QUÉ ENTREGAR:
Transcribe literalmente la parte del fragmento sobre el Camino de Santiago que empieza con las palabras "Que Santiago el" y termina con "cambia su inclinación.".

FRAGMENTO SELECCIONADO:
>>

Dicen las malas lenguas (o los escépticos) que los monjes de Cluny (gabachos, por si se duda) montaron una gorda para ocultar la realidad del camino de las estrellas, más conocido como Camino de Santiago. Y, también, para apropiárselo (no en vano se denomina, a menudo, Camino Francés).
Que Santiago el apóstol no yace en Santiago hace tiempo que se sabe. Que ese camino fue transitado desde tiempos remotos también es conocido. ¿Entonces? Entonces sucede algo similar a la respuesta que encontramos cuando nos preguntamos por qué nació Cristo, precisamente, en la noche del 24 de diciembre: porque también era la onomástica de Mitra, y, yendo un poco más atrás, porque es entonces cuando, durante 3 días (¡oh, sorpresa!) el astro rey no cambia su inclinación.

<<

DATOS PROPORCIONADOS:
>>

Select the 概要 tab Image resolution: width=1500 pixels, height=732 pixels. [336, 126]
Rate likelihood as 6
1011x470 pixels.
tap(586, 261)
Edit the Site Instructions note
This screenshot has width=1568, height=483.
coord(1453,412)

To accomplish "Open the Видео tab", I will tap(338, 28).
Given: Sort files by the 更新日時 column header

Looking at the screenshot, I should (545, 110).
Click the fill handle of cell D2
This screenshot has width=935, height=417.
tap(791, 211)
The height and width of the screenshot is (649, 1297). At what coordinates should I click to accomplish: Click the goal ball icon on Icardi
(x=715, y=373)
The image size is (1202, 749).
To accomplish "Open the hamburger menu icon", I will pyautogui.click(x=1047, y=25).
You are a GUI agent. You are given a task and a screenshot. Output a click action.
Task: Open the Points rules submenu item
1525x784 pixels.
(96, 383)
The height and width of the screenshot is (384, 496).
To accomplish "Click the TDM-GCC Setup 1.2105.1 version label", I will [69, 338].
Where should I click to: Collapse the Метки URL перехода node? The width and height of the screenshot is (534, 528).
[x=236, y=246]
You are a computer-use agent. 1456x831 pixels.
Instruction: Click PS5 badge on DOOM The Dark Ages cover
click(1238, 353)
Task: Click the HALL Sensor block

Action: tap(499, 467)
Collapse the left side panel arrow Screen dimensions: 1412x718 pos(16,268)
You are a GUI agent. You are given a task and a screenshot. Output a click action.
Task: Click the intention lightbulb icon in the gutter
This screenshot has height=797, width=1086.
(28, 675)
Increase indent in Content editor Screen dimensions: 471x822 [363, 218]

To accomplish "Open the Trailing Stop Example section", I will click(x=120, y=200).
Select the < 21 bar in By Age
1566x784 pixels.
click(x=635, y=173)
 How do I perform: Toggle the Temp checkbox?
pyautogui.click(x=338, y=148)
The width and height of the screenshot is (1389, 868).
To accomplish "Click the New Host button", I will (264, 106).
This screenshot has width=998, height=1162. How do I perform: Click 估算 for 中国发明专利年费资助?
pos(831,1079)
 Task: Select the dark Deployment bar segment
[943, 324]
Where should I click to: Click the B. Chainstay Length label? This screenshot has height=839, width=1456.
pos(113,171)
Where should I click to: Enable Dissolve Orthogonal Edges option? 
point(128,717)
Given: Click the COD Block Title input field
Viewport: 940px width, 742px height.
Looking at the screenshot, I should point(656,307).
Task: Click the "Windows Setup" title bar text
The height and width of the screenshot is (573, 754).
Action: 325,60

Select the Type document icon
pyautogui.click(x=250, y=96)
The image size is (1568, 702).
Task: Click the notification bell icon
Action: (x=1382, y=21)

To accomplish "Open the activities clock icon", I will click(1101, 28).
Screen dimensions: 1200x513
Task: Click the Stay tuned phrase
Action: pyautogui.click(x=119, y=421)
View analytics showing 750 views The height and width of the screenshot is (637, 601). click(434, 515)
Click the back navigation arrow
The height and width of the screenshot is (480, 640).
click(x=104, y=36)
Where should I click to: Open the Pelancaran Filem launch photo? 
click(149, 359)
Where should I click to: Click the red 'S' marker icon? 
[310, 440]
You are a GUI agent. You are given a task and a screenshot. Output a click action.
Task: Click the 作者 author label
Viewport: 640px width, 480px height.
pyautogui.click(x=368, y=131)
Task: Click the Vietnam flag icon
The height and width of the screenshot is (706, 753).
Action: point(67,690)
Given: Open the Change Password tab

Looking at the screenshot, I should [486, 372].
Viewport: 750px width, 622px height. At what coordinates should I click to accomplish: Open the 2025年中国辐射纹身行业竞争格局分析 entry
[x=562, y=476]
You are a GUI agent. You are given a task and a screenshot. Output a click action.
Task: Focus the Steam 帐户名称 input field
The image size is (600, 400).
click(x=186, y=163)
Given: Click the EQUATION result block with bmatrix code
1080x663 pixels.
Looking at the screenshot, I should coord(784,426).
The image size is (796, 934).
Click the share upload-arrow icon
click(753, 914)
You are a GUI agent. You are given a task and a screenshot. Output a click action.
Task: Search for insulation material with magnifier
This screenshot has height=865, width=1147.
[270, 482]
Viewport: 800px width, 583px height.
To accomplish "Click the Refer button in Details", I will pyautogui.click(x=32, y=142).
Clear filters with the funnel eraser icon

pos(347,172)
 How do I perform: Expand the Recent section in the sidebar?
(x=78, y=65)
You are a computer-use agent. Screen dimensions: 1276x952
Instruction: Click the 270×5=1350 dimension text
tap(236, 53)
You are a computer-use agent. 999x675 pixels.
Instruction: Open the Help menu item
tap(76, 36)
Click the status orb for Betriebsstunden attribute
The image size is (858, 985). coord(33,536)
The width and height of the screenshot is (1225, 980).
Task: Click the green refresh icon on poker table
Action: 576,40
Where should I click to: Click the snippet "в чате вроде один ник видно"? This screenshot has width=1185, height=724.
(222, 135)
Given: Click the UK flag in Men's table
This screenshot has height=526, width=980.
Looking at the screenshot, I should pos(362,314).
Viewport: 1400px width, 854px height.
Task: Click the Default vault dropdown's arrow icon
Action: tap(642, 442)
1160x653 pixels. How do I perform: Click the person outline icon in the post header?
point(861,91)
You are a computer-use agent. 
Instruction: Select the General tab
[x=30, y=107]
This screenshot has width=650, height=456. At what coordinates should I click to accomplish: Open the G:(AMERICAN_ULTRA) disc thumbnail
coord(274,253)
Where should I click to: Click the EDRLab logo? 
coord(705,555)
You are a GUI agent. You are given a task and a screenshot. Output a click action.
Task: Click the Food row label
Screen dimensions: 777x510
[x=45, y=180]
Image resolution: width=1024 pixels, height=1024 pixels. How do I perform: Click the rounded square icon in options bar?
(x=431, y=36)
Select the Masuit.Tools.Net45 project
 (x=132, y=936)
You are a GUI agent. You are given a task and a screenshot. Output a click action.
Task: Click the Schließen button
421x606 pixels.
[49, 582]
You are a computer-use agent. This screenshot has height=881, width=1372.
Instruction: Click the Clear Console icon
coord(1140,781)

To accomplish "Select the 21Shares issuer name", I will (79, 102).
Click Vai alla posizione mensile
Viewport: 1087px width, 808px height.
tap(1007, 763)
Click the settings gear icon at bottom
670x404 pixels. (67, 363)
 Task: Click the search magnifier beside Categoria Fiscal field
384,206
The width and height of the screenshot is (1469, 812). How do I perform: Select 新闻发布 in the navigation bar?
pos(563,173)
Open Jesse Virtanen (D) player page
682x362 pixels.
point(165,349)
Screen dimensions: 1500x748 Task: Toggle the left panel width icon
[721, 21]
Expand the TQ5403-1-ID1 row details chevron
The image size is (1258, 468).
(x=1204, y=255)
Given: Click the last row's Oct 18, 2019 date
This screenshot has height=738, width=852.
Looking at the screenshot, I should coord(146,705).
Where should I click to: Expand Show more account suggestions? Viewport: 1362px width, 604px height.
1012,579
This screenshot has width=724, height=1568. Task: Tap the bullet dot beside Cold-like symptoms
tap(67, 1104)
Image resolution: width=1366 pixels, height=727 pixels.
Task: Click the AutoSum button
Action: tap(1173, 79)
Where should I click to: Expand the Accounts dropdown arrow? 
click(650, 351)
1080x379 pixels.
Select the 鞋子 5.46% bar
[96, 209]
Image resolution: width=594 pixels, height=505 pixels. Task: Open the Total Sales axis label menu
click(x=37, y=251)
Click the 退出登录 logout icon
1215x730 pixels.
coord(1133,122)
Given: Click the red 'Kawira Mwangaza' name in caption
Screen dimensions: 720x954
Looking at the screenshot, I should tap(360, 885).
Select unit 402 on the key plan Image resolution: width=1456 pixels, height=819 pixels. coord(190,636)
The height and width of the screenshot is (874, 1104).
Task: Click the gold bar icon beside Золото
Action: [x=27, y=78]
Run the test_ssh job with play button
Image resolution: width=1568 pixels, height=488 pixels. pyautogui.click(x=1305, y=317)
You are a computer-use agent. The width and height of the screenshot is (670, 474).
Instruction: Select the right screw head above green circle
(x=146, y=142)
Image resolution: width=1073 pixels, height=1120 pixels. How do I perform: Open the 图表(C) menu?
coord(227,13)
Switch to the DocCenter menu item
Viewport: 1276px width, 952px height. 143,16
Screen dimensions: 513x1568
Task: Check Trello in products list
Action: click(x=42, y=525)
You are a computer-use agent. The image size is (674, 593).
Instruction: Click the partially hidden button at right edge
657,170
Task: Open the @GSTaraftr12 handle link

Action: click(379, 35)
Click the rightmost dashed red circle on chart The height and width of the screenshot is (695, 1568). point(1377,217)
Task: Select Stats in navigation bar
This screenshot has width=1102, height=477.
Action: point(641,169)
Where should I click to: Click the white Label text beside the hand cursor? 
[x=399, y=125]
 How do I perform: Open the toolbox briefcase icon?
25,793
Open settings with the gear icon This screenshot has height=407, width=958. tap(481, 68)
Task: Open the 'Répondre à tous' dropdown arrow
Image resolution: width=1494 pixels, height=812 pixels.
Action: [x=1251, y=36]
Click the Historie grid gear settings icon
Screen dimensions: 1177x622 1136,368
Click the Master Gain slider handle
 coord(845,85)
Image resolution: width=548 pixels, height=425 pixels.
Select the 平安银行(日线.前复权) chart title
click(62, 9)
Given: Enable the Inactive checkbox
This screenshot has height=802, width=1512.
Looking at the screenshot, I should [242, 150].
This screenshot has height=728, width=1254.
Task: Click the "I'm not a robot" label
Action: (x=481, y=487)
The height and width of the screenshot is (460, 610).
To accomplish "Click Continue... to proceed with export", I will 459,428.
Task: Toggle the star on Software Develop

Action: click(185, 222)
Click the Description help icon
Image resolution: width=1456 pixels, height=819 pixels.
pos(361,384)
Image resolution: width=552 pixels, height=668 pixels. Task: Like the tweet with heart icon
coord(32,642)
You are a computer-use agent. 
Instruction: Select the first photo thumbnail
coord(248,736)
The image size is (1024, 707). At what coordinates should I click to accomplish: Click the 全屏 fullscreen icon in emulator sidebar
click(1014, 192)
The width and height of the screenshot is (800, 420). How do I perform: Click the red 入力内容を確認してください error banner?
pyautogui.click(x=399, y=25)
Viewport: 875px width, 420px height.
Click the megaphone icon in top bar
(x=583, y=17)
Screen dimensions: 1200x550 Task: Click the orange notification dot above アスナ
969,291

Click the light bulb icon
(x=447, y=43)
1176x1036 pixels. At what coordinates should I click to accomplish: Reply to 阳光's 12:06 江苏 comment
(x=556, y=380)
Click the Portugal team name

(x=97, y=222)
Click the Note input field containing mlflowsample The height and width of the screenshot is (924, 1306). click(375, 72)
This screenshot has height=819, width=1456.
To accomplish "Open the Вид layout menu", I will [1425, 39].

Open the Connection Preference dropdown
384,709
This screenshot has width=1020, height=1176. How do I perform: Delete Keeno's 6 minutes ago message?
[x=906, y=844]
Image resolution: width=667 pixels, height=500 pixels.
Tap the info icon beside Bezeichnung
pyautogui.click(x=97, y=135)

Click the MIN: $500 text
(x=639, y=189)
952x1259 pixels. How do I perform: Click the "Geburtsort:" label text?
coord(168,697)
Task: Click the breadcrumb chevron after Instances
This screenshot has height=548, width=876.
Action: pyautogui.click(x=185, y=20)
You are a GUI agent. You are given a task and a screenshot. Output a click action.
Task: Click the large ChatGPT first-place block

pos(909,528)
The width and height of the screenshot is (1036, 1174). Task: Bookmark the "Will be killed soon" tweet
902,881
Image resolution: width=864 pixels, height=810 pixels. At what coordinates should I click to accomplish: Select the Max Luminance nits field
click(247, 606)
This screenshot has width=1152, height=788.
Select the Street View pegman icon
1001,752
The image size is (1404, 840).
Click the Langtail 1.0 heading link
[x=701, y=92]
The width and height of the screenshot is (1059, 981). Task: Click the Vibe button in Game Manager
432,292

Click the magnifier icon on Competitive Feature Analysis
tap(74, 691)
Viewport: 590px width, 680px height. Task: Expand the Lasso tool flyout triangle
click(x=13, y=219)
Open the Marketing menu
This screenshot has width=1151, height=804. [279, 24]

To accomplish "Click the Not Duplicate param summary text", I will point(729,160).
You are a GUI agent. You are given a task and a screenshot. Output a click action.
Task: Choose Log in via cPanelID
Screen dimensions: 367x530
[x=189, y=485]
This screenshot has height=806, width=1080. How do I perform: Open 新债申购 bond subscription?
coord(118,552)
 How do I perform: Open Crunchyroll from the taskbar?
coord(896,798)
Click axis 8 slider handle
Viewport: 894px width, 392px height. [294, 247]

<<

RESULTADO OBTENIDO:
Que Santiago el apóstol no yace en Santiago hace tiempo que se sabe. Que ese camino fue transitado desde tiempos remotos también es conocido. ¿Entonces? Entonces sucede algo similar a la respuesta que encontramos cuando nos preguntamos por qué nació Cristo, precisamente, en la noche del 24 de diciembre: porque también era la onomástica de Mitra, y, yendo un poco más atrás, porque es entonces cuando, durante 3 días (¡oh, sorpresa!) el astro rey no cambia su inclinación.